Dispatches, which debuts on Monday, is taking a contrarian stance at a time when most news outlets are trying to stem the losses they're incurring in printed media by following readers and advertisers to the Internet.
The magazine, edited by journalist and author Mort Rosenblum and photographer Gary Knight, is a quarterly compilation of analyses of world events, with each issue grouped around a theme and featuring the work of well known journalists and authors.
While newspapers and news magazines have been adopting ever-faster schedules to keep up with the 24-hour news cycle prompted by the always-on nature of the Internet, Dispatches is slowing down the breathless delivery of "what" and downplaying instant analysis.
"Rather than compete with existing newspeople, we just thought we would go deeper and, when possible, closer, and deal with not so much the what and who, but the why and what can be done," said Rosenblum, a globetrotting former correspondent for the Associated Press and author of the book "Escaping Plato's Cave: How America's Blindness to the Rest of the World Threatens Our Survival."

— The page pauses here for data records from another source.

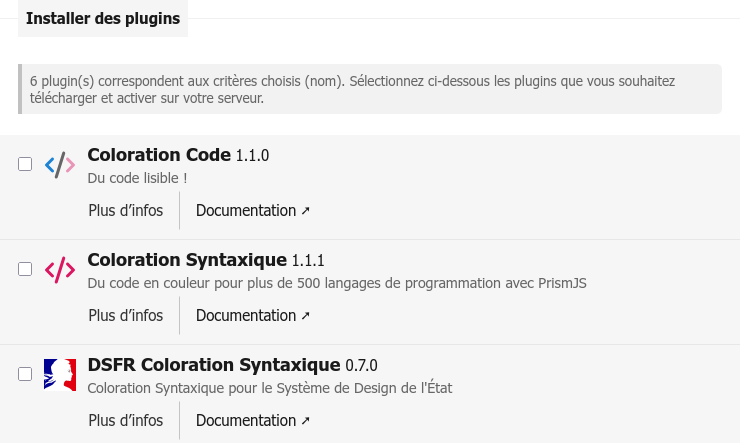The width and height of the screenshot is (740, 443).
Task: Click the Coloration Code plugin title
Action: pyautogui.click(x=159, y=155)
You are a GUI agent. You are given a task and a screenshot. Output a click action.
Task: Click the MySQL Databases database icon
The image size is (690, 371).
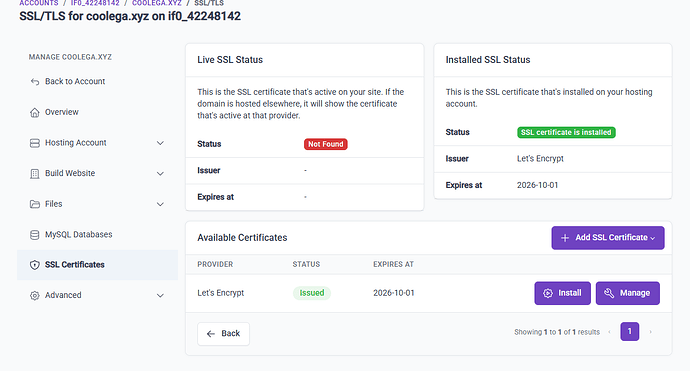point(35,235)
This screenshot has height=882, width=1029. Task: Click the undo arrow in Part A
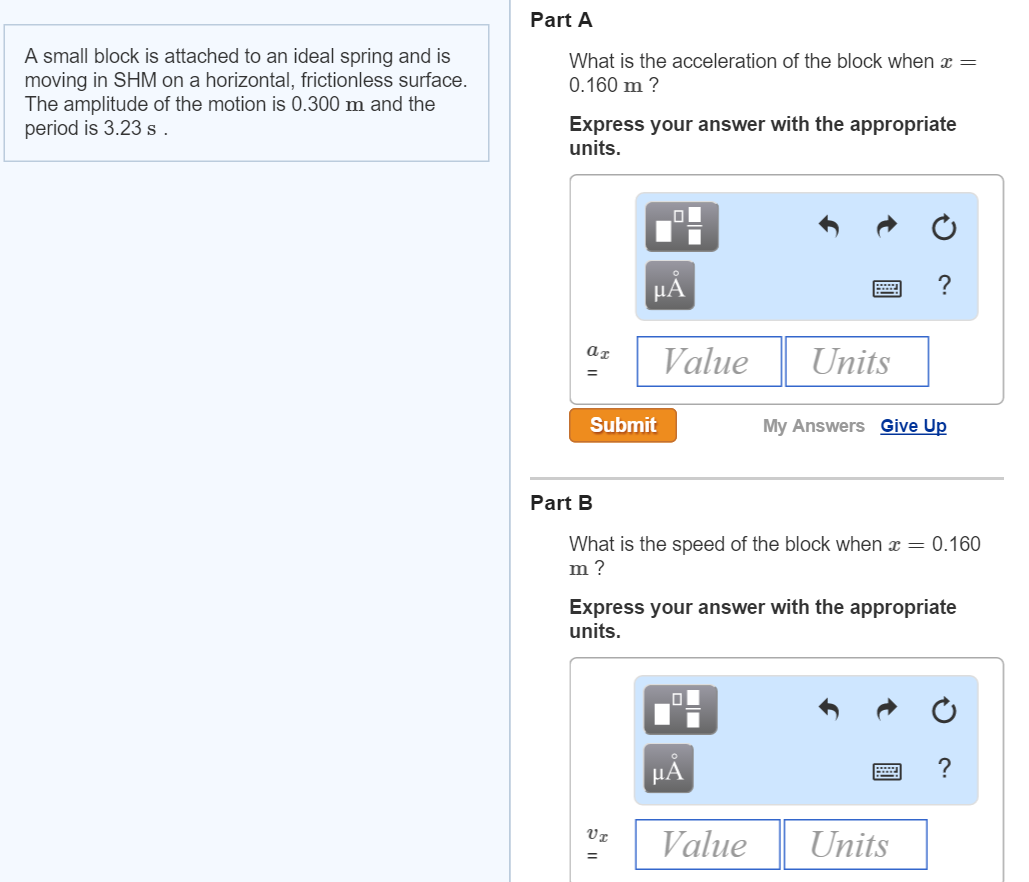[828, 228]
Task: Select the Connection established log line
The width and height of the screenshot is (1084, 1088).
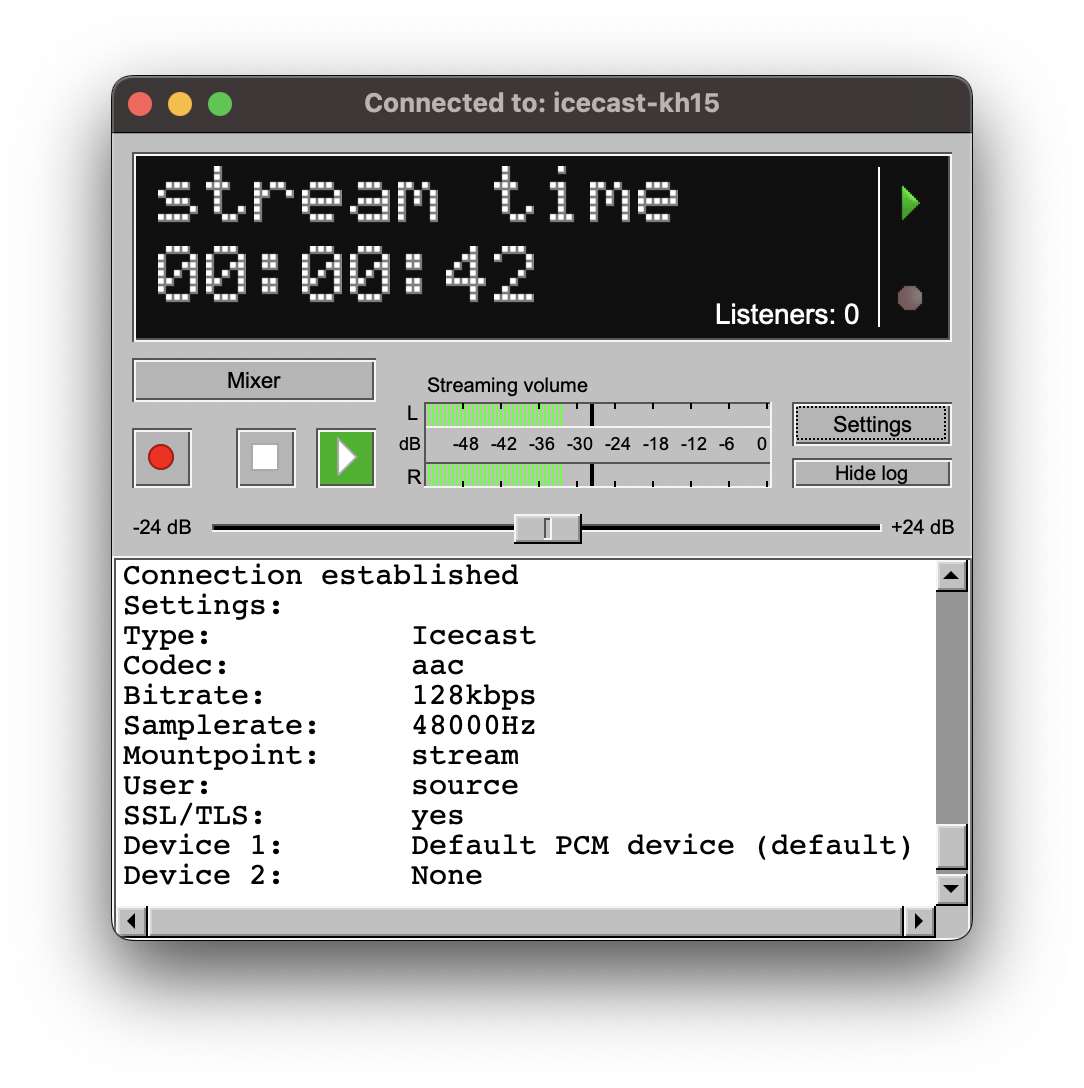Action: [x=320, y=575]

Rosenblum's website (http://www.mortrosenblum.net) says cutbacks and deterioration in U.S. journalism brought on by ad sales declines and shareholder demands for constant profit leave readers without sources of analysis in times that are more dangerous and uncertain than ever.
The first issue of Dispatches includes essays on the theme "In America." One essay is a trip through New Orleans and other cities by journalist Muzamil Jaleel called "A Kashmiri in America: The Lucky Shade of Brown." It also features an essay by John Kifner of The New York Times that asserts that Americans ignore history at their peril.
Travel writer Paul Theroux and journalist Samantha Power also contribute to the first issue.